At the same time we avoided the risk to lose the noalias provenance of the instruction.

As that separation can also be useful in other situations, there was a request in the past LLVM Alias Analysis Tech calls[1],
to split out the pointer provenance changes and propose them as a next step for inclusion.

Fast forward to today. A lot more discussions about pointer provenance and related problems are ongoing.

Maybe the provided set of patches[2] and the experience with tracking the provenance in the full restrict patches can
be a first step to help solving some of those problems ?

Any feedback is welcome, also during tomorrows AA TechCall[1]

Greetings,

Jeroen Dobbelaere

[0] ⚙ D68484 [PATCH 01/27] [noalias] LangRef: noalias intrinsics and ptr_provenance documentation. [PATCH 01/27] [noalias] LangRef: noalias intrinsics and ptr_provenance documentation.
[1] LLVM AA Technical Call - Notes - Google Docs LLVM AA TechCall
[2] ⚙ D104268 [ptr_provenance] Introduce optional ptr_provenance operand to load/store [ptr_provenance] Introduce optional ptr_provenance operand to load/store

As far as I understand, your goal is to declare what's the set of objects a pointer may alias with at a memory dereference operation.

Data entries:
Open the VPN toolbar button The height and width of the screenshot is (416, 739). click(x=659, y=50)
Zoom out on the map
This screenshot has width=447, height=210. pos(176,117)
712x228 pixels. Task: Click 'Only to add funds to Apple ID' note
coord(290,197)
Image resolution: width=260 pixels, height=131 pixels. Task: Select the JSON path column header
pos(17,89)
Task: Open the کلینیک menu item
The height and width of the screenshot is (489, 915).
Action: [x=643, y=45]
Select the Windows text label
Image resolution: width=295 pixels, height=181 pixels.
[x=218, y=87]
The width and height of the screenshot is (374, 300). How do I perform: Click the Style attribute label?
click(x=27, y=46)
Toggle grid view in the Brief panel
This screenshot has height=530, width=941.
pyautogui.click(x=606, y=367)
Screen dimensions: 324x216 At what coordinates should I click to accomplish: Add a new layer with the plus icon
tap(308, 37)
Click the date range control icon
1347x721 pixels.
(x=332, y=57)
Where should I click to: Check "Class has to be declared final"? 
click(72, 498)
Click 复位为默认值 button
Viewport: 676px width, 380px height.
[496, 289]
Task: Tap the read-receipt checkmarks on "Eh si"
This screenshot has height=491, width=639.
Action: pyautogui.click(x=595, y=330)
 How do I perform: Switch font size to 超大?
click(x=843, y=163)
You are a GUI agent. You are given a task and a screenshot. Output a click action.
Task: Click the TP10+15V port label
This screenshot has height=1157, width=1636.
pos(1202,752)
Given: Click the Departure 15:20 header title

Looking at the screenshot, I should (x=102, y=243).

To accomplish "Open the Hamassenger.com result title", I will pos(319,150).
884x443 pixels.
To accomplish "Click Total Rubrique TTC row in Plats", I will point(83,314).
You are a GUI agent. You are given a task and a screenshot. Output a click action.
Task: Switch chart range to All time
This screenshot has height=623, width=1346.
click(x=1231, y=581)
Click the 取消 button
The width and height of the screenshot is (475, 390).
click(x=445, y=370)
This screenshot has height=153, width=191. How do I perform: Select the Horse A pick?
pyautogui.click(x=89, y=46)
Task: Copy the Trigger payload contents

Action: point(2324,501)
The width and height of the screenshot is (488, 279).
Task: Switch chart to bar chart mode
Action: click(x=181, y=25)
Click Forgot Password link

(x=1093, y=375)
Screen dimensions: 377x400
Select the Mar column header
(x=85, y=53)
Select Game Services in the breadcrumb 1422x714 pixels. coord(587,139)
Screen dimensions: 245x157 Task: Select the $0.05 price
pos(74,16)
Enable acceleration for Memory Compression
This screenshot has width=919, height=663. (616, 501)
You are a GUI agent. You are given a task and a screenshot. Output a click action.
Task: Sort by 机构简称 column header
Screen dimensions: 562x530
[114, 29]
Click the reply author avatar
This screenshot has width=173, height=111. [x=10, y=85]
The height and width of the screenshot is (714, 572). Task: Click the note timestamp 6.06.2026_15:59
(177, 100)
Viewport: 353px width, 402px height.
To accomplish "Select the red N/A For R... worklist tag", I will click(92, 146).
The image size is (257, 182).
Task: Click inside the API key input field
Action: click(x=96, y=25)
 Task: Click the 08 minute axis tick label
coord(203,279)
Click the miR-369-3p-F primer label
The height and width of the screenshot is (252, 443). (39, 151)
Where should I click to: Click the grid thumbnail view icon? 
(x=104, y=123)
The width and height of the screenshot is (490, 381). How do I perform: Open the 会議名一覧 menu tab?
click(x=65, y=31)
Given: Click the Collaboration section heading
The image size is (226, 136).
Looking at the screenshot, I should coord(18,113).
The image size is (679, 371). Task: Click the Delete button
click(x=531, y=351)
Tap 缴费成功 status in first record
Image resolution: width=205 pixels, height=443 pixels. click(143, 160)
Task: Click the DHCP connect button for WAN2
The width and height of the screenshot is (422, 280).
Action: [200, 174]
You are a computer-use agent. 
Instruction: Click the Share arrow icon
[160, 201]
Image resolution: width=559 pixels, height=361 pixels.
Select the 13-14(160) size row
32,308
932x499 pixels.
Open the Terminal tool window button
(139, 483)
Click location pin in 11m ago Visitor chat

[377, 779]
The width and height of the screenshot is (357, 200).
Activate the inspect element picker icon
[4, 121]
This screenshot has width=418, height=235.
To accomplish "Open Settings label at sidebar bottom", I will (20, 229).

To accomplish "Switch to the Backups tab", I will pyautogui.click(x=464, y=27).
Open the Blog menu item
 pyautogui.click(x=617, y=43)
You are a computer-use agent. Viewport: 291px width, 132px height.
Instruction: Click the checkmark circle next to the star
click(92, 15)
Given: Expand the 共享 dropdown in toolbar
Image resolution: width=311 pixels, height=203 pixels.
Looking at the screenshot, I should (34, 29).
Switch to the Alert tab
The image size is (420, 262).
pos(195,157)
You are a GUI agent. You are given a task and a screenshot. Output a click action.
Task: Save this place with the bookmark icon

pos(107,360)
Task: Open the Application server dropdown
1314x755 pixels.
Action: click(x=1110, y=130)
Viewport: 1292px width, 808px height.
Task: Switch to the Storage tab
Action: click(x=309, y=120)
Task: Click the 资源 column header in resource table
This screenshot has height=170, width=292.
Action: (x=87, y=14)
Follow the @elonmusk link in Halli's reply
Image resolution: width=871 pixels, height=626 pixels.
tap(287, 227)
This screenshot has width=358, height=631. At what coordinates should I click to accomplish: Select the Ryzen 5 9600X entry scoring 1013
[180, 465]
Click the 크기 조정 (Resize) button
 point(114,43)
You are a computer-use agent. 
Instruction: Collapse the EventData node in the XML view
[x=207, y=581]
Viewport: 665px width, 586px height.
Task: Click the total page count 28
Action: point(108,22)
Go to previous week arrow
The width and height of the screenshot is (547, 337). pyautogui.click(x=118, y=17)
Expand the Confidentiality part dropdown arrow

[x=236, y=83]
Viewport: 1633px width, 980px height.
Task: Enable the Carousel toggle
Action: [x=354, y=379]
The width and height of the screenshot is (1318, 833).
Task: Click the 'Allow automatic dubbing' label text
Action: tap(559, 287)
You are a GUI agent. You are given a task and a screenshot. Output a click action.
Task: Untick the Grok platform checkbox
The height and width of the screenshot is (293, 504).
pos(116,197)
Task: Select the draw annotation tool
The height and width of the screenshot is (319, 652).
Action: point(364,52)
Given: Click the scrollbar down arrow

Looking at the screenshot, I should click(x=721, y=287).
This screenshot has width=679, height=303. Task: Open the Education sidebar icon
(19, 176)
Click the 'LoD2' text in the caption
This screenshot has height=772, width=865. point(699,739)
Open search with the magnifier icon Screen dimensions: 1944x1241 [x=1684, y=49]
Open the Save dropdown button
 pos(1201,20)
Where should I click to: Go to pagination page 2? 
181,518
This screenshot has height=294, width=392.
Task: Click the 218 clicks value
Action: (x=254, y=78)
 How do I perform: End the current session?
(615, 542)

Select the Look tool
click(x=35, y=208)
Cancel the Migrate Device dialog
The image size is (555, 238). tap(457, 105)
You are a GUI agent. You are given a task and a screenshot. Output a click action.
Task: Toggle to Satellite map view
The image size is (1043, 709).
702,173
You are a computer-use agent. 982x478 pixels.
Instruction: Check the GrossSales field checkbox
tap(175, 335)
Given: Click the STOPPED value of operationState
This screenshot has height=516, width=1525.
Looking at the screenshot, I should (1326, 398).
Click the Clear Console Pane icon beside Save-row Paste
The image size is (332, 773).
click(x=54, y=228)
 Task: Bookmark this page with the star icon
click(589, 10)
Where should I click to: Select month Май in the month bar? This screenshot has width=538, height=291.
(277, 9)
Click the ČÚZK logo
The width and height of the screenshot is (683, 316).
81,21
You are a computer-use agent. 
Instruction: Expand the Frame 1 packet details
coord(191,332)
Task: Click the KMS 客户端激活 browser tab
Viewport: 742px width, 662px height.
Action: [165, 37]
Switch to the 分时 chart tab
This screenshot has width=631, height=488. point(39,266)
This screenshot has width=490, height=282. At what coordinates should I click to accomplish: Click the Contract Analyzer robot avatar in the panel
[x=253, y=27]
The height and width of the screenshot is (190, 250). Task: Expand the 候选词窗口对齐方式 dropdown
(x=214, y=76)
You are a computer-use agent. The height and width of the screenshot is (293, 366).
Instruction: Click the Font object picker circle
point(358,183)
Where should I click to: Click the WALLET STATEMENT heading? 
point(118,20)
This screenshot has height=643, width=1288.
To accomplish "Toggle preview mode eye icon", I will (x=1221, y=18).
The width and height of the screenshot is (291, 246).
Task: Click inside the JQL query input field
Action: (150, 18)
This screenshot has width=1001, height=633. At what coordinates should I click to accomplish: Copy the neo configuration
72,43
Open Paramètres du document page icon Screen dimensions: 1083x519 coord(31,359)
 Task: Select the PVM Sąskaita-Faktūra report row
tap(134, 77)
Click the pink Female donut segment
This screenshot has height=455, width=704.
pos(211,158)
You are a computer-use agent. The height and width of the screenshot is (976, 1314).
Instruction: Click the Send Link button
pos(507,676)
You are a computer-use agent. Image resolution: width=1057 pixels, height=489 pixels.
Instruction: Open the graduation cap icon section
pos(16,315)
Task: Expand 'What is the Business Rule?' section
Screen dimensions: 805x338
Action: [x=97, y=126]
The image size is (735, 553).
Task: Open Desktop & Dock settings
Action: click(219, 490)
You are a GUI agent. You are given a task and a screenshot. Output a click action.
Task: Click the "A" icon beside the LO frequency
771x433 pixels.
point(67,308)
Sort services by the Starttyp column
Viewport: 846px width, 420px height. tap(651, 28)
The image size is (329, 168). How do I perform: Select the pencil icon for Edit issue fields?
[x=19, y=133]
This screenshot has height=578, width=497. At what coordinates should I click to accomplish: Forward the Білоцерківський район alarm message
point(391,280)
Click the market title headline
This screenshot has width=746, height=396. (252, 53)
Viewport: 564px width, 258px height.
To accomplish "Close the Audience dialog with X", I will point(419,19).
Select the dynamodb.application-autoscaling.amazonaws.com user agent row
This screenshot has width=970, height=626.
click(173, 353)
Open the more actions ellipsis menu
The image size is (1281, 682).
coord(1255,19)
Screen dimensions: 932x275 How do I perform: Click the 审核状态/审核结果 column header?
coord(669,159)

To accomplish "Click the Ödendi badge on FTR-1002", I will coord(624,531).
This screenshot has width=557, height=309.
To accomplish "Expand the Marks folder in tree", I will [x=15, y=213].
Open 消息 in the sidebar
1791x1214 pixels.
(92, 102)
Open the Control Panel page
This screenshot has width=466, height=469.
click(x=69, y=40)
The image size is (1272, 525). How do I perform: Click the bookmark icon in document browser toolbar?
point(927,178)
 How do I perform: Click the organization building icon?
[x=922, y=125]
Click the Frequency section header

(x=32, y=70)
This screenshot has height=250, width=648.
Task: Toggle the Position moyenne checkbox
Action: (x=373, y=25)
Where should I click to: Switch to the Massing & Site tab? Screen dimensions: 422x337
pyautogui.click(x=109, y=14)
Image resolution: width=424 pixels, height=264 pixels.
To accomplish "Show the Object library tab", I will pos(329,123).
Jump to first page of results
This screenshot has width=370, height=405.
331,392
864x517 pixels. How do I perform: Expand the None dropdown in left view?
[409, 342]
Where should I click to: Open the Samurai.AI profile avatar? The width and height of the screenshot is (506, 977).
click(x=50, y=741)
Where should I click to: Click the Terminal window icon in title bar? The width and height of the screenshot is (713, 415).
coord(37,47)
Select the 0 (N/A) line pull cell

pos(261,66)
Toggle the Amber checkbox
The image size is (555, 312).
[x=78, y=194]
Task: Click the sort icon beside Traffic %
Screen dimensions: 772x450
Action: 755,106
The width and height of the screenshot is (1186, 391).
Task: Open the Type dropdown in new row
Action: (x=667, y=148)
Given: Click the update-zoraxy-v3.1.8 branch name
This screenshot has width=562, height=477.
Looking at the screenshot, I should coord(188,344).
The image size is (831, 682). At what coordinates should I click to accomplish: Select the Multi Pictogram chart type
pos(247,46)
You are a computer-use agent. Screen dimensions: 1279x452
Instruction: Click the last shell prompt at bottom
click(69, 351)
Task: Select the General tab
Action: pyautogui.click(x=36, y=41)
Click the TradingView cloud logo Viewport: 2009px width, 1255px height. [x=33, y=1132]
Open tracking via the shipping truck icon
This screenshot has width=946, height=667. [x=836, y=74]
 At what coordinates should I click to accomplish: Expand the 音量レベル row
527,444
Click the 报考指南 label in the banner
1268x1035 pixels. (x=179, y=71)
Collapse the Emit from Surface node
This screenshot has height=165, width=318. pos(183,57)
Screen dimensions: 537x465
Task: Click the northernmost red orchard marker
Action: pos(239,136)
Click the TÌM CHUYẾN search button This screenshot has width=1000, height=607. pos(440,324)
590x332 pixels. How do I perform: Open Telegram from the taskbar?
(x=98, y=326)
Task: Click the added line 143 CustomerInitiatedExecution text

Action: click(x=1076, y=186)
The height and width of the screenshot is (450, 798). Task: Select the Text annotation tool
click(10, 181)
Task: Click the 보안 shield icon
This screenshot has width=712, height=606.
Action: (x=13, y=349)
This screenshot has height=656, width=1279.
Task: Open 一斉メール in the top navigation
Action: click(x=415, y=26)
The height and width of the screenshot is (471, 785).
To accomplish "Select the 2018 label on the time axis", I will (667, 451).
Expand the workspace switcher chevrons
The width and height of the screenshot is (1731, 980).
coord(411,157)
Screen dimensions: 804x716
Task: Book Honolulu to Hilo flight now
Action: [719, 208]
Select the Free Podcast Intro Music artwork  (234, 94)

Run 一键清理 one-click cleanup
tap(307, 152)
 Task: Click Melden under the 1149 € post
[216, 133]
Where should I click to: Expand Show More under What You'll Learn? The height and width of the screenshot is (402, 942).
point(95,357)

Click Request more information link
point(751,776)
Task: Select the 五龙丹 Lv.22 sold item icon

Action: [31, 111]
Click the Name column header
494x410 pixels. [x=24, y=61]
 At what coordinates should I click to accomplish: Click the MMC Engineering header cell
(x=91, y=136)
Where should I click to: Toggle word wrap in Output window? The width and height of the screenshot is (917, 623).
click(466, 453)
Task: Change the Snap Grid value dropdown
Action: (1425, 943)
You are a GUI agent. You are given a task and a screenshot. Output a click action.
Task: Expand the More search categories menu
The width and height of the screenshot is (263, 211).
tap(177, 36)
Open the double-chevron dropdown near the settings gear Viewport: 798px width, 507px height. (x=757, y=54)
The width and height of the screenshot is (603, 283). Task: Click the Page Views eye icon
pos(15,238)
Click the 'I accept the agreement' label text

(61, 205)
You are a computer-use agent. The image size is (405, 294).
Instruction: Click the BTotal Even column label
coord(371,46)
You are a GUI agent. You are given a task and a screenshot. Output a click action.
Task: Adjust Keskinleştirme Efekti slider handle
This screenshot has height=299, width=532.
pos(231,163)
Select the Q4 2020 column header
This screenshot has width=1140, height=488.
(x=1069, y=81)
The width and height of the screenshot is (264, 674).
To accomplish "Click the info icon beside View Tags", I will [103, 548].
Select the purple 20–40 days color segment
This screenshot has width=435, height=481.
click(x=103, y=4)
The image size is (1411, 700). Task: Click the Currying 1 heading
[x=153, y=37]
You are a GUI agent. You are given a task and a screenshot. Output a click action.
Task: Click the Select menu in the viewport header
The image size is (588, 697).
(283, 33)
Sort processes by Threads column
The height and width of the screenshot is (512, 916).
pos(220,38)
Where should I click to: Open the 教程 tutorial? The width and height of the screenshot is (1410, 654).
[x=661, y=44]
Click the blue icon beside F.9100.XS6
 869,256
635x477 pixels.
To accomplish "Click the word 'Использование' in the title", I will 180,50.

Tasks to complete:
**a)** In the post on pointer provenance, answer each question:
(i) What does the patch D104268 introduce?
(ii) During which call is feedback also welcome?
(iii) Who signed the post?
**b)** Can you reproduce the listing word for word, everything from the line containing "Given: Click the Collaboration" down to the line containing "click(x=531, y=351)", both included?

Set of answers:
**a)**
(i) An optional ptr_provenance operand to load/store.
(ii) Tomorrow's AA TechCall.
(iii) Jeroen Dobbelaere.

**b)**
Given: Click the Collaboration section heading
The image size is (226, 136).
Looking at the screenshot, I should coord(18,113).
The image size is (679, 371). Task: Click the Delete button
click(x=531, y=351)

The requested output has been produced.